The main attraction of tidyverse is that it's easy to copy-paste code for common cases. If there's no ready recipe for something, it's usually just not done, or some "technical person" is called to do it.

R is used mostly as a fancy calculator, which is fine in itself, but it makes the comparisons to general purpose languages like Python quite apples-to-oranges.

Imnimo · 49d ago

The trouble is that I can never tell when the cause of my issues is "numpy's syntax/documentation is bad" and when it's "I am very bad at thinking about broadcasting and shape arithmetic".

WD-42 · 49d ago

The answer to all these complaints is simple: use APL. Or rather these days, BQN.

Qem · 48d ago

There is at least one project that managed to take the Iverson ghost[1] from Numpy and actually implement a complete array language[2] on top of it, so there is no need to stray far away from Python's ecosystem.

Previous discussion: https://news.ycombinator.com/item?id=42293723

[1] https://analyzethedatanotthedrivel.org/2018/03/31/numpy-anot...

[2] https://github.com/briangu/klongpy

poulpy123 · 48d ago

LMAO, yes let's replace a language with some issue with something totally unreadable

actinium226 · 48d ago

For the first example:

    import numpy as np
    A = np.random.random((100, 5, 5))
    b = np.random.random((100, 5, 1))
    x = np.linalg.solve(A, b)

Admittedly the documentation is a little hard to read if you just look at 'type' for b, but then it says "Returned shape is (..., M) if b is shape (M,) and (..., M, K) if b is (..., M, K) where ... is broadcasted between a and b"

So you have to make sure your b vector is actually a matrix and not a vector (if K=1 for your case).

theLiminator · 49d ago

Anyone use xarray?
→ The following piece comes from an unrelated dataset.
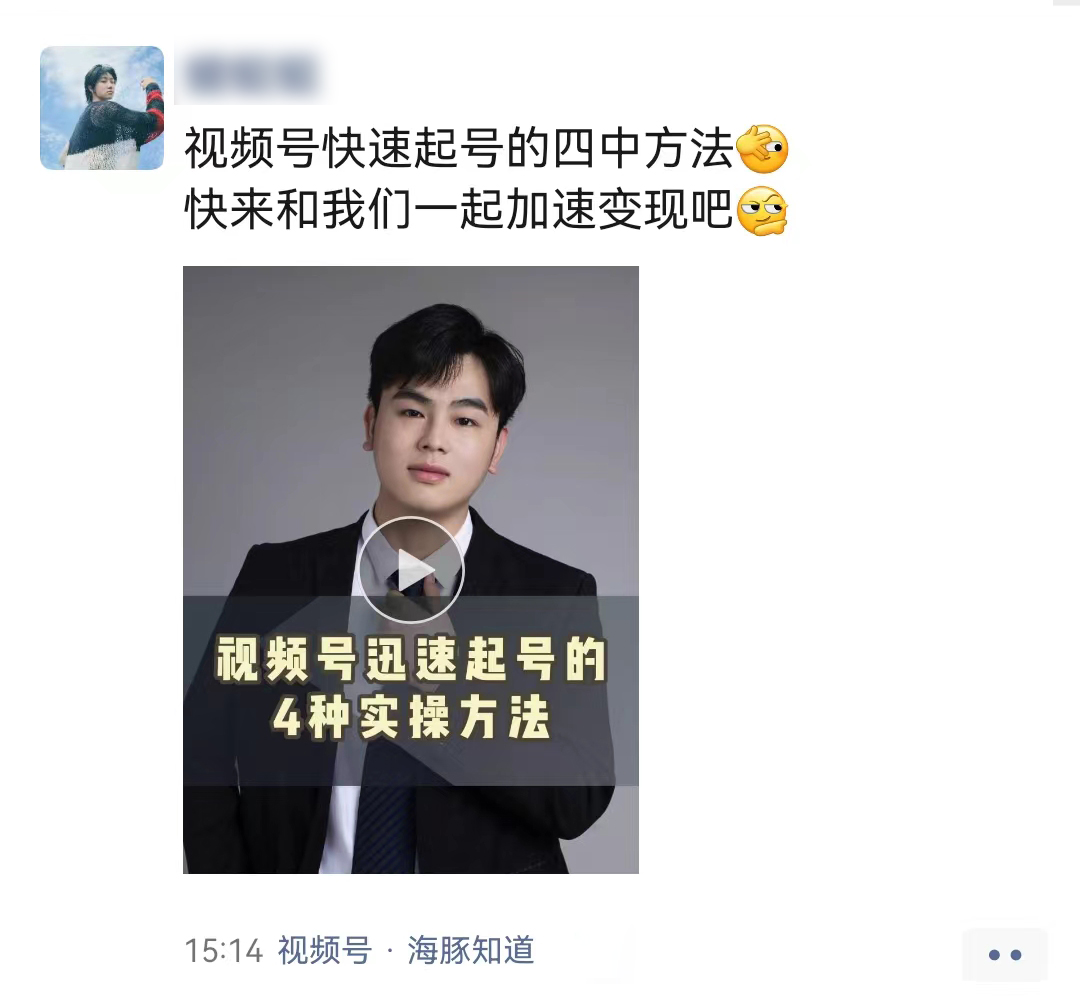Open the video cover thumbnail of suited man
The width and height of the screenshot is (1080, 996).
pyautogui.click(x=411, y=570)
Curious how it compares?

xg15 · 49d ago

Looks great, but doesn't support pytorch yet, only numpy, or does it?

https://github.com/pydata/xarray/issues/3232

apetrov · 49d ago

my experience was positive in context of pymc and arviz (as a way to represent posterior and posterior predictive distributions). API is sane and quite easy to get around.

zdevito · 49d ago

I tried to do something similar with 'first-class' dimension objects in PyTorch https://github.com/pytorch/pytorch/blob/main/functorch/dim/R... . For instance multi-head attention looks like:

    from torchdim import softmax
    def multiheadattention(q, k, v, num_attention_heads, dropout_prob, use_positional_embedding):
        batch, query_sequence, key_sequence, heads, features = dims(5)
        heads.size = num_attention_heads
    
        # binding dimensions, and unflattening the heads from the feature dimension
        q = q[batch, query_sequence, [heads, features]]
        k = k[batch, key_sequence, [heads, features]]
        v = v[batch, key_sequence, [heads, features]]
    
        # einsum-style operators to calculate scores,
        attention_scores = (q*k).sum(features) * (features.size ** -0.5)
    
        # use first-class dim to specify dimension for softmax
        attention_probs = softmax(attention_scores, dim=key_sequence)
    
        # dropout work pointwise, following Rule #1
        attention_probs = torch.nn.functional.dropout(attention_probs, p=dropout_prob)
    
        # another matrix product
        context_layer = (attention_probs*v).sum(key_sequence)
    
        # flatten heads back into features
        return context_layer.order(batch, query_sequence, [heads, features])

However, my impression trying to get a wider userbase is that while numpy-style APIs maybe are not as good as some better array language, they might not be the bottleneck for getting things done in PyTorch. However, other domains might suffer more, and I am very excited to see a better array language catch on.

janalsncm · 49d ago

I would like to be able to turn off implicit broadcasting entirely. It has caused me so many evil bugs (PyTorch, but the same thing applies to Numpy).

Imagine all of the weirdness of js “truthiness” bugs (with silent unexpected behavior) combined with the inherent difficulty of debugging matrix multiplications in 2, 3, or 4 dimensions. I would rather herd goats in a Lumon basement.

Jax can do it but I’m not willing to migrate everything.

semiinfinitely · 49d ago

all issues raised are addressed by jax.vmap

patrickkidger · 49d ago

Went scrolling looking for this! Most of the article is about problems solved in JAX.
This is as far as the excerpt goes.